ASSIGNMENT: The response must consist of all the entries, duplicated without alteration.
------------------------------
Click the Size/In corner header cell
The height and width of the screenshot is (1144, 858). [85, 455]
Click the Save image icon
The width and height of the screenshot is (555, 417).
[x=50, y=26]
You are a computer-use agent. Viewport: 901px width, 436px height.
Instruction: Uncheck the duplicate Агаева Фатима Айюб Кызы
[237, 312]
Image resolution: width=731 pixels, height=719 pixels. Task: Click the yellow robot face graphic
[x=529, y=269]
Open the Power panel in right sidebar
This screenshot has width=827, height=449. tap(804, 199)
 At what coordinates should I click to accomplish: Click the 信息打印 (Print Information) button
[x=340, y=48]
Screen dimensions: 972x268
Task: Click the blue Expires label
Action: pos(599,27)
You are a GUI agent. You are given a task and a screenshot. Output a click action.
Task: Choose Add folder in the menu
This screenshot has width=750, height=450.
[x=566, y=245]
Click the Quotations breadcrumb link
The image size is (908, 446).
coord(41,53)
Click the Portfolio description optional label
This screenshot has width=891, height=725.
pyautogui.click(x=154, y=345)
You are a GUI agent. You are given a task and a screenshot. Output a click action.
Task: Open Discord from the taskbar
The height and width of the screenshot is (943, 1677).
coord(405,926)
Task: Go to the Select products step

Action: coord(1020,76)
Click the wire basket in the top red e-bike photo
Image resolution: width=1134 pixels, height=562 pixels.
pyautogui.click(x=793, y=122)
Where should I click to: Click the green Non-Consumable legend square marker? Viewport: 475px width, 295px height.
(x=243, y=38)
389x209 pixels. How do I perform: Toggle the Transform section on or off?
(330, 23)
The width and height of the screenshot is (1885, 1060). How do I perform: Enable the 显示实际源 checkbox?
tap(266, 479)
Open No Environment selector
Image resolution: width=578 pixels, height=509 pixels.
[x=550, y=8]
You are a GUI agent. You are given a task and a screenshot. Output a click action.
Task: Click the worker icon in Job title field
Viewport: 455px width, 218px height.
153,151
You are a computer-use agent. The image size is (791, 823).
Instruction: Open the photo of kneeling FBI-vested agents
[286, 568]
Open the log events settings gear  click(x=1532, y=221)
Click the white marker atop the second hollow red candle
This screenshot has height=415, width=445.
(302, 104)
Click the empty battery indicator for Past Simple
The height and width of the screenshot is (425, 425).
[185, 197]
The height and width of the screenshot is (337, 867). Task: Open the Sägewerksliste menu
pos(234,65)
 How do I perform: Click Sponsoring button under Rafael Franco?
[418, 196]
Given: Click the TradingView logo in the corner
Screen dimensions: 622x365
------------------------------
EXPECTED ANSWER:
Click the Size/In corner header cell
The height and width of the screenshot is (1144, 858). [85, 455]
Click the Save image icon
The width and height of the screenshot is (555, 417).
[x=50, y=26]
You are a computer-use agent. Viewport: 901px width, 436px height.
Instruction: Uncheck the duplicate Агаева Фатима Айюб Кызы
[237, 312]
Image resolution: width=731 pixels, height=719 pixels. Task: Click the yellow robot face graphic
[x=529, y=269]
Open the Power panel in right sidebar
This screenshot has width=827, height=449. tap(804, 199)
 At what coordinates should I click to accomplish: Click the 信息打印 (Print Information) button
[x=340, y=48]
Screen dimensions: 972x268
Task: Click the blue Expires label
Action: pos(599,27)
You are a GUI agent. You are given a task and a screenshot. Output a click action.
Task: Choose Add folder in the menu
This screenshot has width=750, height=450.
[x=566, y=245]
Click the Quotations breadcrumb link
The image size is (908, 446).
coord(41,53)
Click the Portfolio description optional label
This screenshot has width=891, height=725.
pyautogui.click(x=154, y=345)
You are a GUI agent. You are given a task and a screenshot. Output a click action.
Task: Open Discord from the taskbar
The height and width of the screenshot is (943, 1677).
coord(405,926)
Task: Go to the Select products step

Action: coord(1020,76)
Click the wire basket in the top red e-bike photo
Image resolution: width=1134 pixels, height=562 pixels.
pyautogui.click(x=793, y=122)
Where should I click to: Click the green Non-Consumable legend square marker? Viewport: 475px width, 295px height.
(x=243, y=38)
389x209 pixels. How do I perform: Toggle the Transform section on or off?
(330, 23)
The width and height of the screenshot is (1885, 1060). How do I perform: Enable the 显示实际源 checkbox?
tap(266, 479)
Open No Environment selector
Image resolution: width=578 pixels, height=509 pixels.
[x=550, y=8]
You are a GUI agent. You are given a task and a screenshot. Output a click action.
Task: Click the worker icon in Job title field
Viewport: 455px width, 218px height.
153,151
You are a computer-use agent. The image size is (791, 823).
Instruction: Open the photo of kneeling FBI-vested agents
[286, 568]
Open the log events settings gear  click(x=1532, y=221)
Click the white marker atop the second hollow red candle
This screenshot has height=415, width=445.
(302, 104)
Click the empty battery indicator for Past Simple
The height and width of the screenshot is (425, 425).
[185, 197]
The height and width of the screenshot is (337, 867). Task: Open the Sägewerksliste menu
pos(234,65)
 How do I perform: Click Sponsoring button under Rafael Franco?
[418, 196]
Given: Click the TradingView logo in the corner
Screen dimensions: 622x365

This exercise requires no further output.